[infinispan-dev] Blocking issue in TO State Transfer

Dan Berindei dan.berindei at gmail.com
Wed Feb 27 06:43:50 EST 2013


On Wed, Feb 27, 2013 at 11:13 AM, Bela Ban <bban at redhat.com> wrote:

> OK, here's what happens:
>
> - A's receiver table forB is at #6, this means that next message from B
> must be #7
> - A receives B#8 (regular message from B)
> - A adds B#8 to B's receiver table, but doesn't deliver it (not OOB,and
> not #7)
> - A receives OOB message B#7 from B
> - The OOB thread delivers B#7 immediately
> - Infinispan blocks on B#7
> - Unless another message from B is received, B#8 will *not* get
> delivered: as you can see in the codebelow, the OOB thread would check
> *after* delivering B#7 if there are more messages to be delivered, but
> because it is blocked by Infinispan, it cannot deliver B#8.
>
> This is one of the rare cases where an OOB thread gets to deliver
> regular messages.
>
> The root cause is that Infinispan blocks on an OOB message; but OOB
> messages should never block! This is another reason why an Infinispan
> application thread pool makes a lot of sense !
>
>
I wonder who first added sync mode and locking in JBossCache ;)


>
>      // An OOB message is passed up immediately. Later, when remove() is
> called, we discard it. This affects ordering !

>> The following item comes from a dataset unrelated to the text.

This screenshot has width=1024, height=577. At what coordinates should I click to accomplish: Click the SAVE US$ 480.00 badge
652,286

>          // http://jira.jboss.com/jira/browse/JGRP-377
>          if(msg.isFlagSet(Message.OOB) && added) {
>              try {
>                  up_prot.up(evt);
>              }
>              catch(Throwable t) {
>                  log.error("couldn't deliver OOB message " + msg, t);
>              }
>          }
>
>          //The OOB thread never gets here as it is blocked in
> up_prot.up()by Infinispan.
>
>          final AtomicBoolean processing=win.getProcessing();
>          if(!processing.compareAndSet(false, true))

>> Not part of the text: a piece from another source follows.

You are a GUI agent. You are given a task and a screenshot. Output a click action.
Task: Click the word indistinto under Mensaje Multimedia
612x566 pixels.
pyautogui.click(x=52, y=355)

>              return true;
>
>
>
> On 2/26/13 7:35 PM, Pedro Ruivo wrote:
> > On 02/26/2013 04:31 PM, Bela Ban wrote:
> >> On 2/26/13 5:14 PM, Pedro Ruivo wrote:
> >>> So, in this case, the regular message will block until the OOB
> >>> message is delivered.
> >>
> >> No, the regular message should get delivered as soon as the OOB message
> >> has been *received* (not *delivered*). Unless there are previous regular
> >> messages from the same sender which are delivered in the same thread,
> >> and one of them is blocked in application code...
> > In attachment is part of the log. I only know that the response is
> > disappearing between UNICAST2 and the ISPN unmarshaller.
> >
> > could you please take a look?
> >
> > the response is being sent and received and I don't understand why
> > ISPN is not receive it
> >
> > Thanks
> > Pedro
> >>
> >>
> >>> however, the OOB message is being block in the application
> >>> until the regular message is delivered. And there is no way to pick the
> >>> regular message from the window list while the OOB is blocked, right?

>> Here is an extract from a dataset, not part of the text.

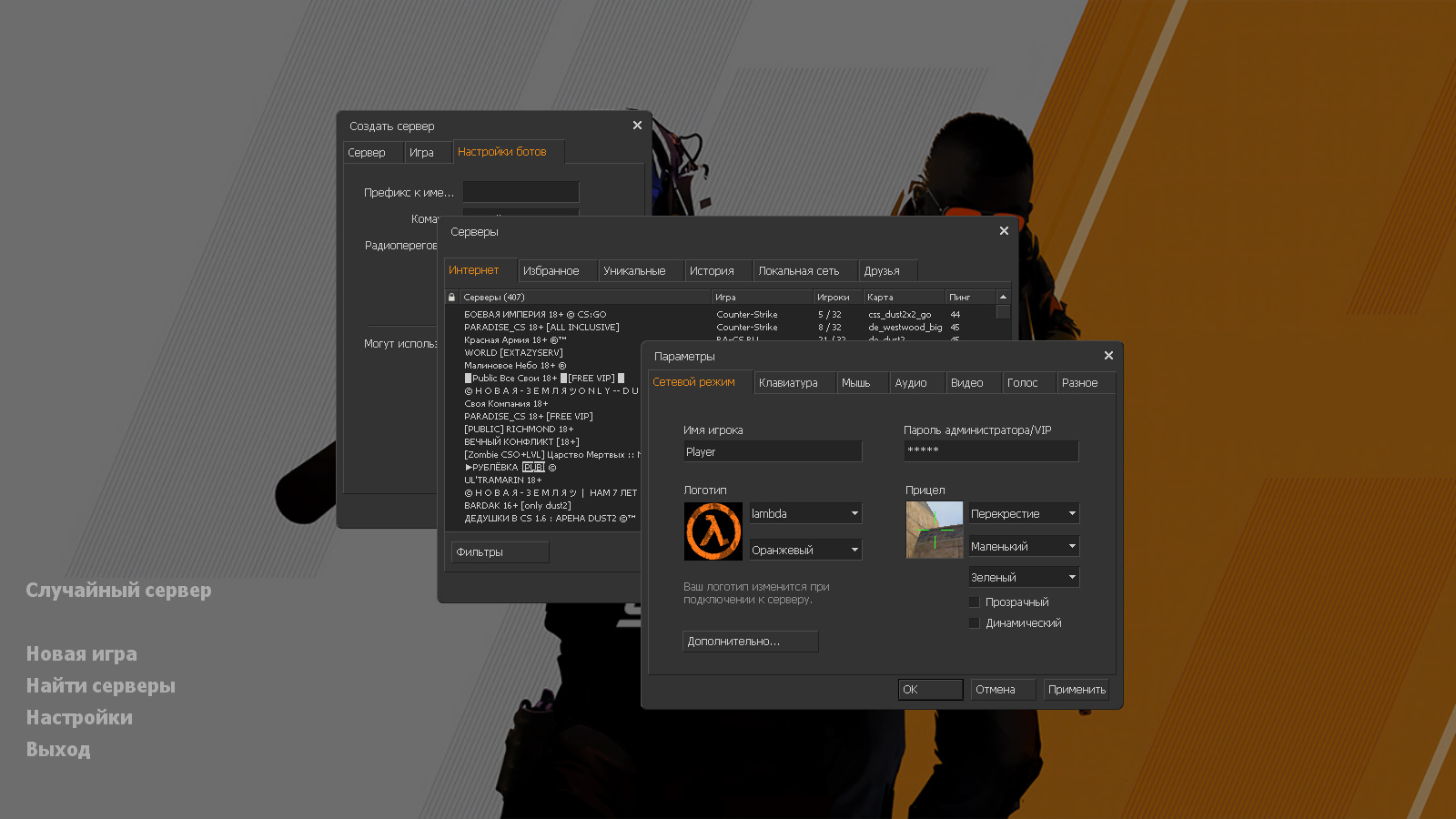Image resolution: width=1456 pixels, height=819 pixels.
Task: Open the Зеленый crosshair color dropdown
Action: (1024, 578)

> >>> (assuming no more incoming messages)
> >> This actually should happen, as they're delivered by different threads !
> >>
> >>
> >>> so, if everybody agrees, if I move the OOB message to another thread,
> >>> everything should work fine...
> >>>
> >>> On 02/26/2013 03:50 PM, Bela Ban wrote:
> >>>> On 2/26/13 4:15 PM, Dan Berindei wrote:
> >>>>> On Tue, Feb 26, 2013 at 12:57 PM, Pedro Ruivo <pedro at infinispan.org
> >>>>> <mailto:pedro at infinispan.org>> wrote:
> >>>>>
> >>>>>       hi,
> >>>>>
> >>>>>       I found the blocking problem with the state transfer this
> >>>>> morning.
> >>>>>       It happens because of the reordering of a regular and OOB
> >>>>> message.
> >>>>>
> >>>>>       Below, is a simplification of what is happening for two nodes
> >>>>>
> >>>>>       A: total order broadcasts rebalance_start
> >>>>>
> >>>>>       B: (incoming thread) delivers rebalance_start
> >>>>>       B: has no segments to request so the rebalance is done
> >>>>>       B: sends async request with rebalance_confirm (unicast #x)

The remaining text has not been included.